__The problem__.
Restate word for word the lines in the listing below, starting at the line containing "The image size is (741, 365)." and ending at the line containing "Click the Edit pencil button", both included; leave out the rest.

__Exercise materials__.
..........
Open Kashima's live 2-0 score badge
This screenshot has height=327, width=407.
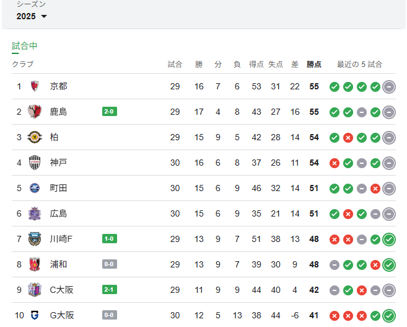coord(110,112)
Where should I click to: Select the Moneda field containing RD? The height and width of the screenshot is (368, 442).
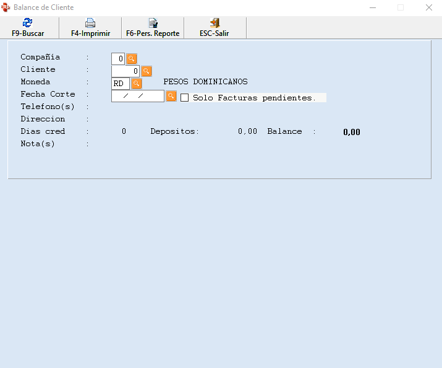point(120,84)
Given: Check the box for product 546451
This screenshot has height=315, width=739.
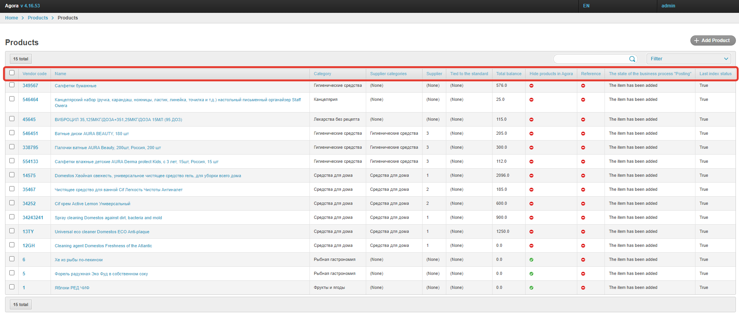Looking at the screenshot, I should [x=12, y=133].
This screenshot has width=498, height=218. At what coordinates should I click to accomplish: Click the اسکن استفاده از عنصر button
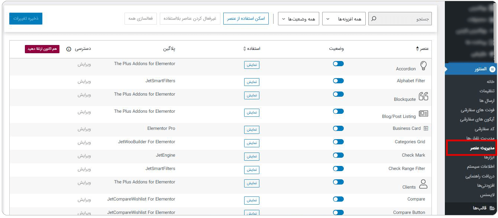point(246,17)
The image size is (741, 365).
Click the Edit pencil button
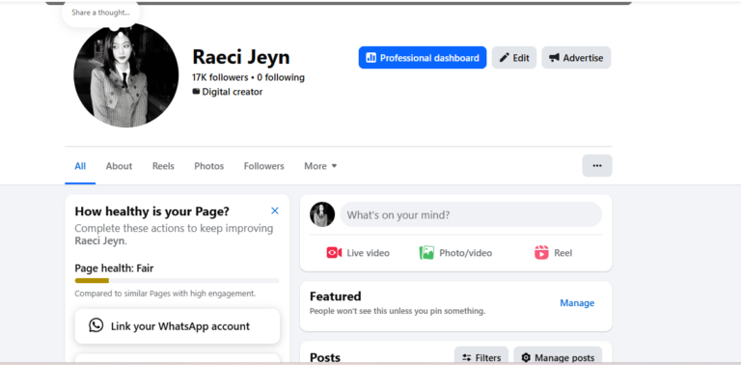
..........
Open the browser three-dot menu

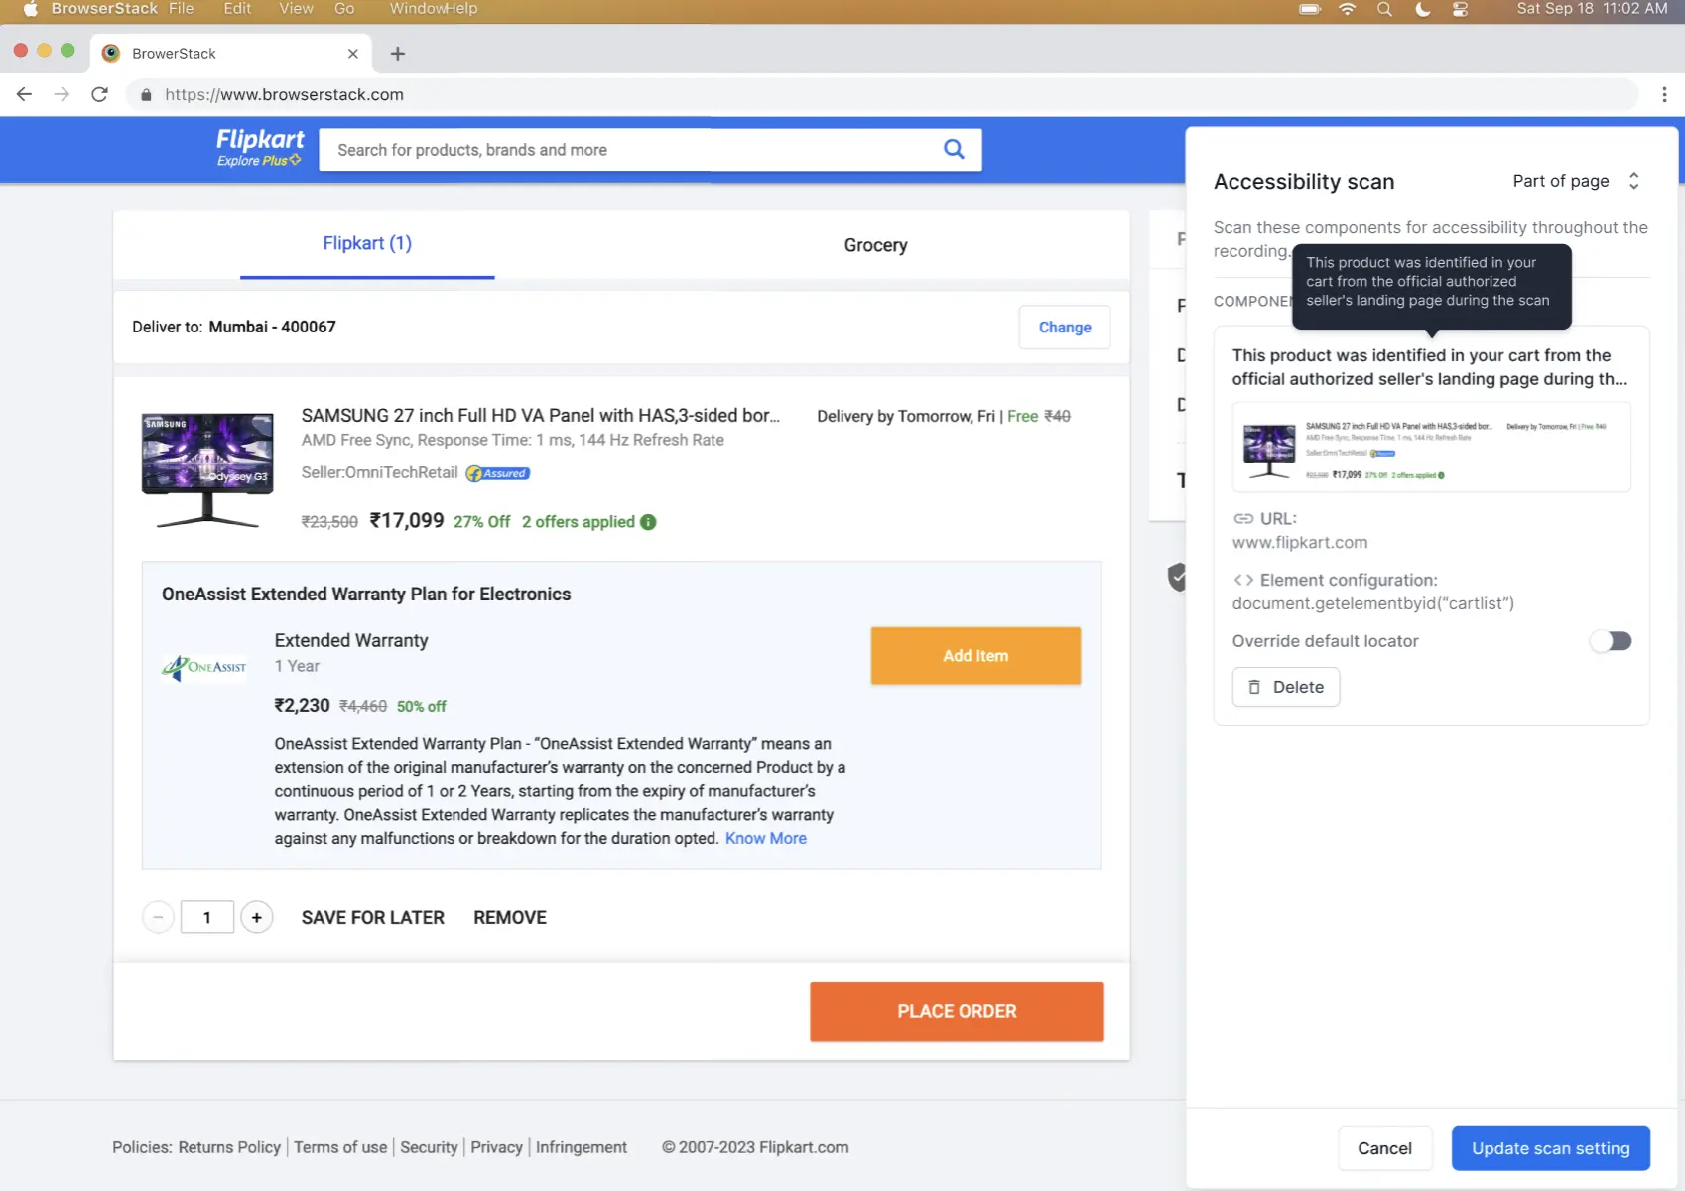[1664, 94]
..........
__Solved exercise__.
The image size is (741, 365).
Click the Edit pencil button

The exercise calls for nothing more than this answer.